I am currently a Ph.D. student in Electronic Information at the School of Computer Science and Technology, Harbin Institute of Technology, Shenzhen , supervised by Prof. Jianlong Wu. Prior to this, I completed seven years of undergraduate and master’s studies at Dalian University of Technology.

My current research interests focus on Multimodal Large Language Models, Multimodal Reasoning, Open World Object Detection and Segmentation, and Video Understanding & Temporal Analysis.

If you’re interested in my research or have any research-related questions, please feel free to contact me via email at zhangjinrong731@gmail.com.

📖 Education

  • 2025.09 - 2029.06, Harbin Institute of Technology, Shenzhen
    PhD in Electronic Information, School of Computer Science and Technology (Supervisor: Prof. Jianlong Wu)
  • 2022.09 - 2025.06, Dalian University of Technology
    Master in Control Science and Engineering, School of Control Science and Engineering
  • 2018.09 - 2022.06, Dalian University of Technology
    Bachelor in Transportation Engineering, School of Transportation and Logistics

💻 Internship Experience & Programs

  • Open World Object Detection & Segmentation: Research Intern, Xiaomi, 2024.03 - 2024.09
    • Developed an open-world detection and segmentation large model solution from scratch for the large die casting defect detection business at Xiaomi Automobile Factory.
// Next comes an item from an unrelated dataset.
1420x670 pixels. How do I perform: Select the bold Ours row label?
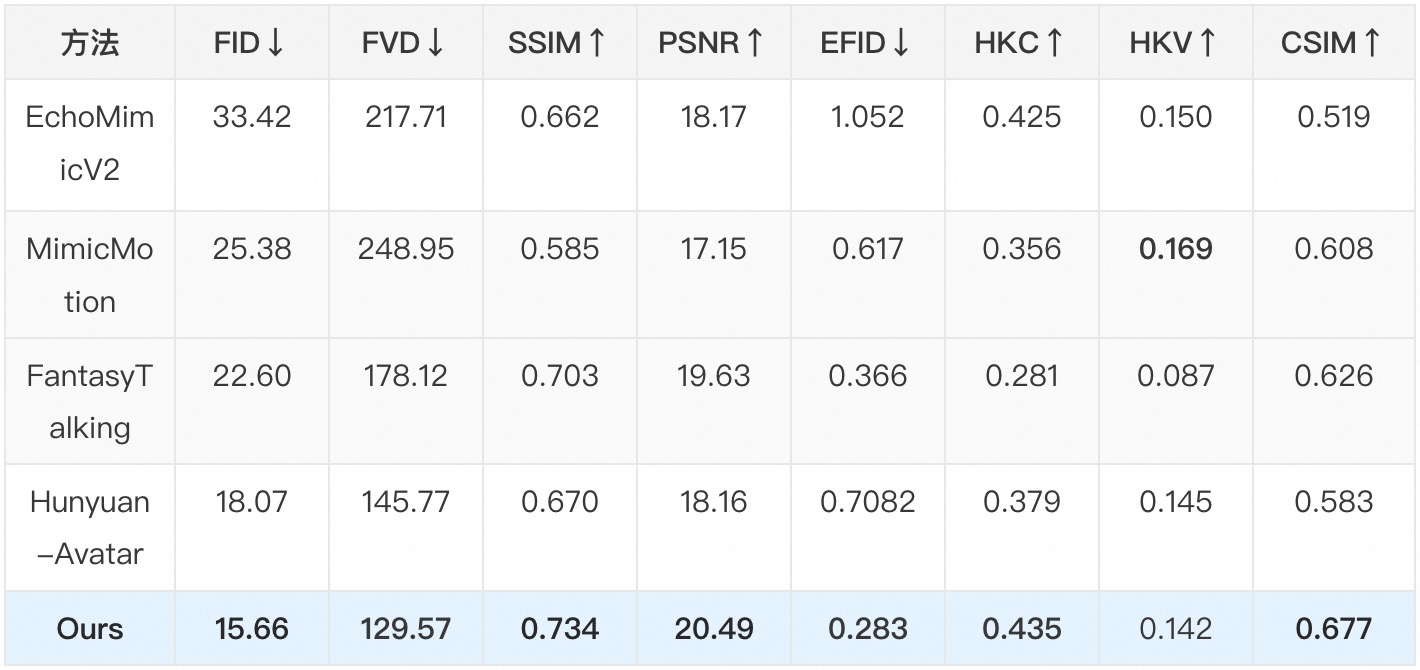pos(90,629)
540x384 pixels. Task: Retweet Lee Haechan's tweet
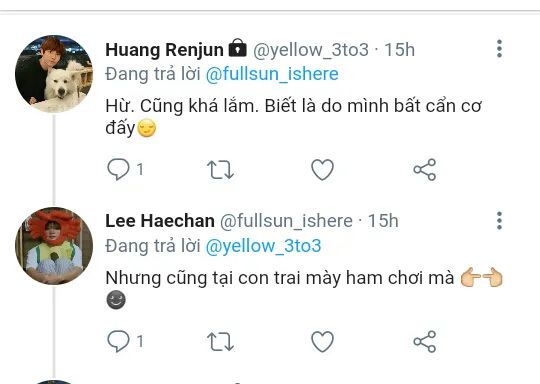point(220,342)
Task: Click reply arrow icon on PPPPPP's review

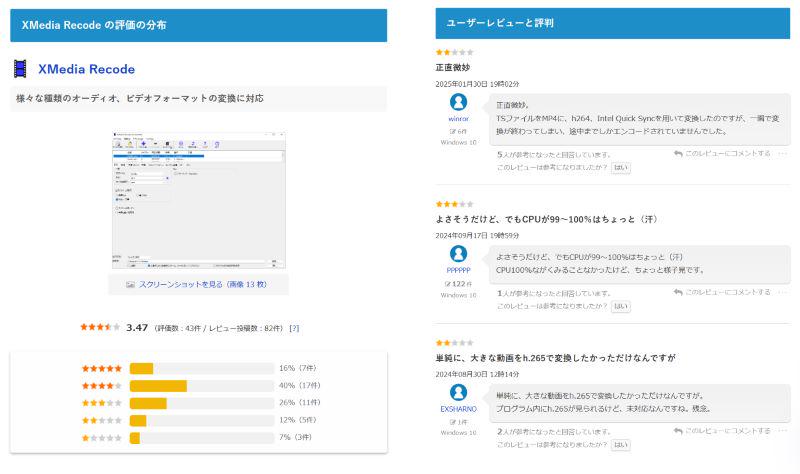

Outperformed SAM2 by achieving a 4.6% increase in AP50 on the proprietary validation set, with a significant >30% performance boost on long-tail categories.
    • Published a paper at AAAI based on the experimental research and findings conducted during the internship.
  • Complex Video Object Segmentation: CVPR Workshop, 5th PVUW Challenge, 2026.02 - 2026.03
    • The 1st Winner for 5th MOSE Challenge: Proposed tracking-enhanced prompt strategy to improve SAM3’s understanding capabilities for tiny and semantic-dominated objects, outperformed the 2nd place by 1.75% in J&F_new.
    • The 1st Winner for 5th MeViS-Text Challenge: Engineered an MLLM-guided SAM3-agent pipeline for iterative mask grounding and autonomous semantic refinement, outperformed the 2nd place by 7.91% in J&F.

📝 Publications

* Eauql contribution. # Corresponding author

CVPR 2026
sym

Breaking the Regional Perception Bottleneck of Multimodal Large Language Models via External Reasoning Framework

Jinrong Zhang, Zhaoyang Xu, Xusheng He, Xinrui Li, Na Zheng, Jianlong Wu#

First Author, CVPR (CCF-A), 2026

  • Revealed the limitations of current MLLMs in pixel-level regional perception and propose a multimodal MCTS-based reasoning framework to overcome this bottleneck, enabling a 7B model to achieve performance comparable to 72B.
AAAI 2025
sym

Just a Few Glances: Open-Set Visual Perception with Image Prompt Paradigm

Jinrong Zhang, Penghui Wang, Chunxiao Liu, Wei Liu, Dian Jin, Qiong Zhang#, Erli Meng#, Zhengnan Hu

First Author, AAAI (CCF-A), 2025

  • Introduced a novel visual prompts for open-world object detection and segmentation, which bypasses the inherent ambiguity of textual descriptions and achieves enhanced performance and robustness.
CVPR 2025
sym

DTOS: Dynamic Time Object Sensing with Large Multimodal Model

Jirui Tian*, Jinrong Zhang*, Shenglan Liu#, Luhao Xu, Zhixiong Huang, Gao Huang

Co-First Author, CVPR (CCF-A), 2025

  • Designed DTOS for precise spatio-temporal grounding in MLLMs, utilizing a two-stage temporal-spatial refinement mechanism and task-specific quantitative tokens to accurately locate discontinuous targets while overcoming information loss caused by uniform sampling and natural language ambiguity.
TNNLS 2025
sym

End-to-End Streaming Video Temporal Action Segmentation With Reinforcement Learning

JinRong Zhang, WuJun Wen, ShengLan Liu, Gao Huang, YunHeng Li, QiFeng Li, Lin Feng#

First Author, TNNLS (IF = 8.9), 2025

  • Pioneering a streaming video paradigm for temporal action segmentation unlocks ultra-long and online processing capabilities. Analyzing the intrinsic properties of streaming video and introducing a reinforcement learning paradigm successfully bridges the resulting feature gap.
ICME 2025
sym

Flexible Streaming Temporal Action Segmentation with Diffusion Models

Jinrong Zhang, Wujun Wen, Shenglan Liu, Sifan Zhang, Yuning Ding, Lin Feng#

First Author, ICME (CCF-B), 2025

  • Extending to dynamic streaming video scenarios to evaluate intrinsic feature variations across variable-length clips, and deploying a diffusion model architecture that fundamentally shifts the task paradigm to yield temporal robustness.

🗒️ Others

🎖 Achievements

  • Outstanding Graduate, Dalian University of Technology
  • International Underwater Robot Competition, Championship
  • The 19th RoboMaster Robotics Competition, Second Prize
  • China Robotics Competition (Underwater Robot Operations Project), Second Prize
  • Chinese Collegiate Computing Competition, Second Prize